Today’s software is more vulnerable to cyber attacks than ever before. The number of recorded vulnerabilities has almost constantly increased since the early 90s. The strong competition on the software market along with many innovative technologies getting released every year forces modern software companies to spend more resources on development and less resources on software quality and testing. In 2017 alone, 14.500 new vulnerabilities were recorded by the CVE (Common Vulnerability and Exposures) database, compared to the 6.000 from the previous year. This will continue in the years to come. 
Since these problems have existed for quite some time, there are many tools that automatically uncover vulnerabilities in code bases and help the developer build better software.
Static analysers find vulnerabilities without executing the code.

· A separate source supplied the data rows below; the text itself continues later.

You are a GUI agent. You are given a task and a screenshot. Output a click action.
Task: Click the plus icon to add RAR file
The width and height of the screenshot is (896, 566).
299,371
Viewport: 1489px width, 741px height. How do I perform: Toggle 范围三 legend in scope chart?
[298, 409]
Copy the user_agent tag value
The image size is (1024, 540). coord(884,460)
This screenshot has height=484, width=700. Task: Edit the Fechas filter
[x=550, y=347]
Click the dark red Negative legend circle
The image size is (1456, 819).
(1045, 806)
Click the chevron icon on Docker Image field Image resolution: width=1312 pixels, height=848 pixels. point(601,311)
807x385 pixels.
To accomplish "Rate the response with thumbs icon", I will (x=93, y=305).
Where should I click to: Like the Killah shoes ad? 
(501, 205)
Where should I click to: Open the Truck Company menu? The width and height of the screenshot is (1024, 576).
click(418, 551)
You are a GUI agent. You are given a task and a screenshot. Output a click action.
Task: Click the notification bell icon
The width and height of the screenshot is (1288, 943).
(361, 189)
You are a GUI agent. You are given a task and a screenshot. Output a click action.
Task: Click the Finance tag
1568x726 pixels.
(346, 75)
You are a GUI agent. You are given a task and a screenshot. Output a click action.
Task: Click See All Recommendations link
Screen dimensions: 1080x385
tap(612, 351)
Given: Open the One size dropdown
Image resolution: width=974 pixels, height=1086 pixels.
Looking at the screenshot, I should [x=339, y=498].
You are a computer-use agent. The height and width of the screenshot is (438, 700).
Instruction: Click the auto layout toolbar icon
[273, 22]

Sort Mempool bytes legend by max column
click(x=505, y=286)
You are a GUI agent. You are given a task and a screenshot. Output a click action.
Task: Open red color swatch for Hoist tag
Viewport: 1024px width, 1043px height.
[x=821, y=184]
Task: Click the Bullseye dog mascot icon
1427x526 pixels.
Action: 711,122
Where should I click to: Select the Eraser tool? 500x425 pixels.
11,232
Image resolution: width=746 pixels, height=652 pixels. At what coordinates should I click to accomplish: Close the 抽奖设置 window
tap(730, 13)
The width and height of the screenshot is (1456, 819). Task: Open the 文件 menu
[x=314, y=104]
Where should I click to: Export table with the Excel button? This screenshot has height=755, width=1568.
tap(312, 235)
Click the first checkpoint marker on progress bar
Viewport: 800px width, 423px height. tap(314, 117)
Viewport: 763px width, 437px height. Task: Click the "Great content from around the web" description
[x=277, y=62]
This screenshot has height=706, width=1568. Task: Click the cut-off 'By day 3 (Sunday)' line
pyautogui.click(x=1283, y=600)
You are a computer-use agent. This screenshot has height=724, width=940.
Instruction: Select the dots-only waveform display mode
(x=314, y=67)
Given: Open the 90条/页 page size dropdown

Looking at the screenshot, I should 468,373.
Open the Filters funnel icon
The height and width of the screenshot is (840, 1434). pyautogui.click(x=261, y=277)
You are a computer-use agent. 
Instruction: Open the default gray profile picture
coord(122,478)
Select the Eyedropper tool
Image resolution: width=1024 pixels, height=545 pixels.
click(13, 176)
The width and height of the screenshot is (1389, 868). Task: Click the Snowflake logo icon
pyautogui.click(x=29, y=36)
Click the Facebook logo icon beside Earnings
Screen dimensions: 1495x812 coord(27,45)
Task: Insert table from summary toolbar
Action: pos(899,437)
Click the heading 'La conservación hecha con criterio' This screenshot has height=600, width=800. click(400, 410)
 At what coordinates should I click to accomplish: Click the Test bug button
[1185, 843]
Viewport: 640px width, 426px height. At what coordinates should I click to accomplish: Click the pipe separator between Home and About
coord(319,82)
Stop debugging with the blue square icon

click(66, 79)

Dynamic analysers execute the program multiple times with different test inputs to uncover weaknesses while Symbolic execution replaces input data with symbolic values to analyse the control flow of the program. That way, every program execution path can be reproduced to uncover bugs or weaknesses. The drawback to this approach is that it is expensive to do, because it takes a lot of time. This doesn’t scale well for large code bases. 
All of these solutions are rule-based, which means that they can only detect a limited subset of errors. The rules have to be defined by security experts, which is a tedious and often error-prone task. To avoid these errors, multiple human experts have to be employed to define features and rules, which raises the cost of building these tools.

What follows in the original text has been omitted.